▶ _Excerpted records_
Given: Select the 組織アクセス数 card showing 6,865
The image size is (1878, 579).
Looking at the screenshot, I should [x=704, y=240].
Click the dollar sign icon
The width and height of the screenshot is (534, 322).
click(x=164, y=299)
--
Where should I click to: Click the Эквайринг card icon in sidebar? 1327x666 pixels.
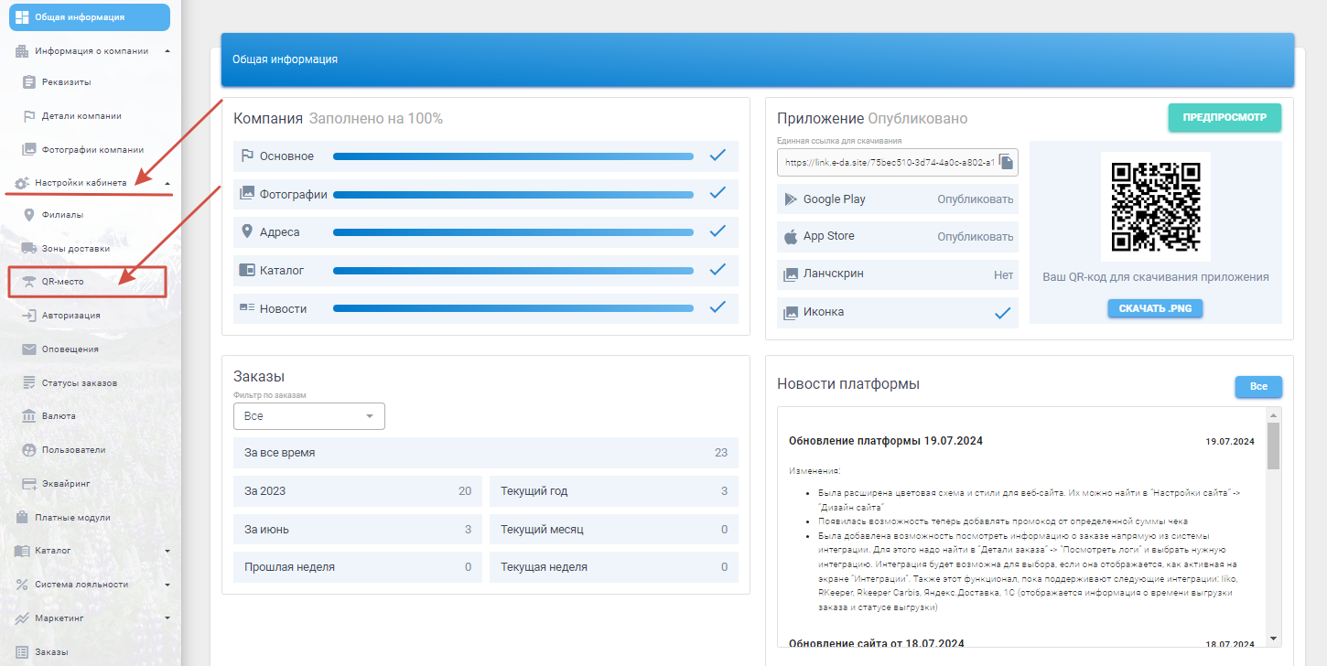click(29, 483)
...
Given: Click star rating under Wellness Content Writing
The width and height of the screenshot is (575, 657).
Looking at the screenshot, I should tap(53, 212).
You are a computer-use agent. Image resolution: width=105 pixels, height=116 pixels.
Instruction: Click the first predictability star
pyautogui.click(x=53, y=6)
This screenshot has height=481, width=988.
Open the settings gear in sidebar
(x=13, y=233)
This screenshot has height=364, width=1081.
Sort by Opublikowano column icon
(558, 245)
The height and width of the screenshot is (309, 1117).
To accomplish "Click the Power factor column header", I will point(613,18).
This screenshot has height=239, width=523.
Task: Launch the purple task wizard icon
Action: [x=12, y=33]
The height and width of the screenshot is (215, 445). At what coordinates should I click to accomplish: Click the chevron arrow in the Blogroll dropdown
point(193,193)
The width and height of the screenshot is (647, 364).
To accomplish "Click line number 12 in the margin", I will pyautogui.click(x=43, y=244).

▶ _Task goal_
The lines to copy are those above that contain the string "Given".

▶ _Result_
Given: Select the 組織アクセス数 card showing 6,865
Given: Click star rating under Wellness Content Writing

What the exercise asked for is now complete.